• [WORK TO BE COMPLETED]
Please return exactly the line that contains "Screen dimensions: 1544x924" and every line after it, through the last line of the records below, with no pictures.

• [EXERCISE DATA]
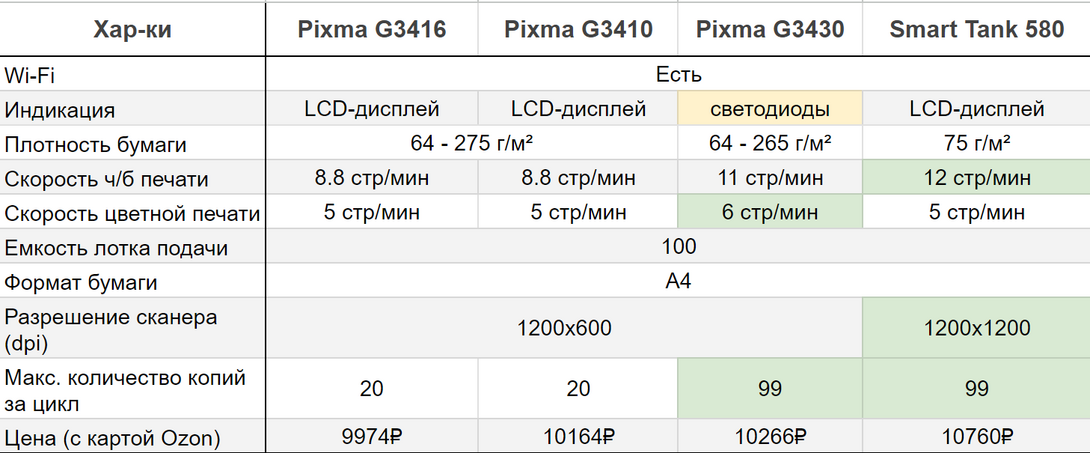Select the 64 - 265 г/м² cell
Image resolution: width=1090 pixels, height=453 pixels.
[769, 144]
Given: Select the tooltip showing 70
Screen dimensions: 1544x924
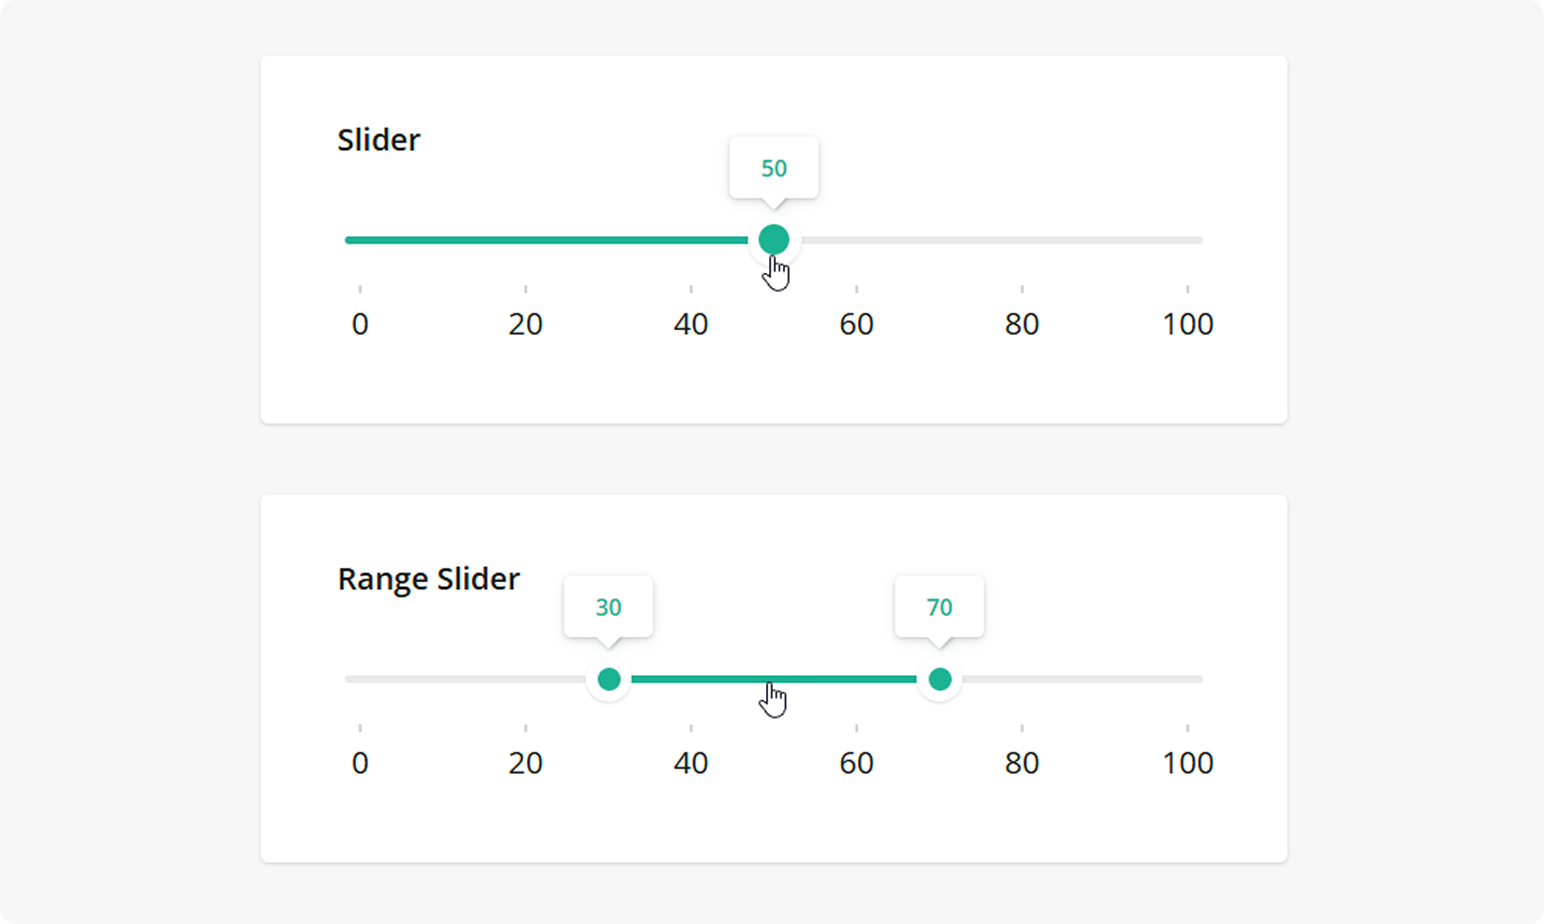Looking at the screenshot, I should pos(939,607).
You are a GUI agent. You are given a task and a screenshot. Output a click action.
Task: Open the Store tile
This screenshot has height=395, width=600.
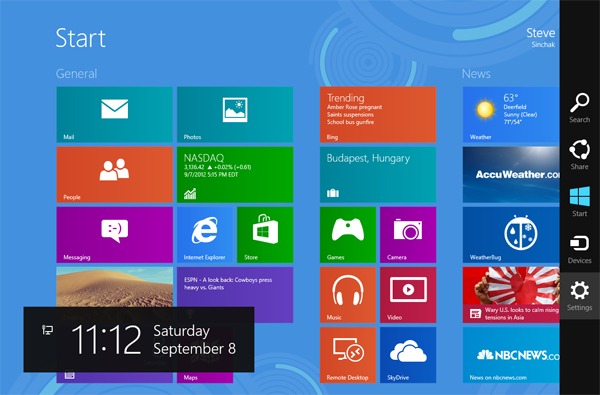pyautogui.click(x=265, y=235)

• [SOLUTION TO THE PROBLEM]
Screen dimensions: 1544x924
Looking at the screenshot, I should pos(939,607).
You are a GUI agent. You are given a task and a screenshot. Output a click action.
Task: Open the Store tile
This screenshot has height=395, width=600.
pyautogui.click(x=265, y=235)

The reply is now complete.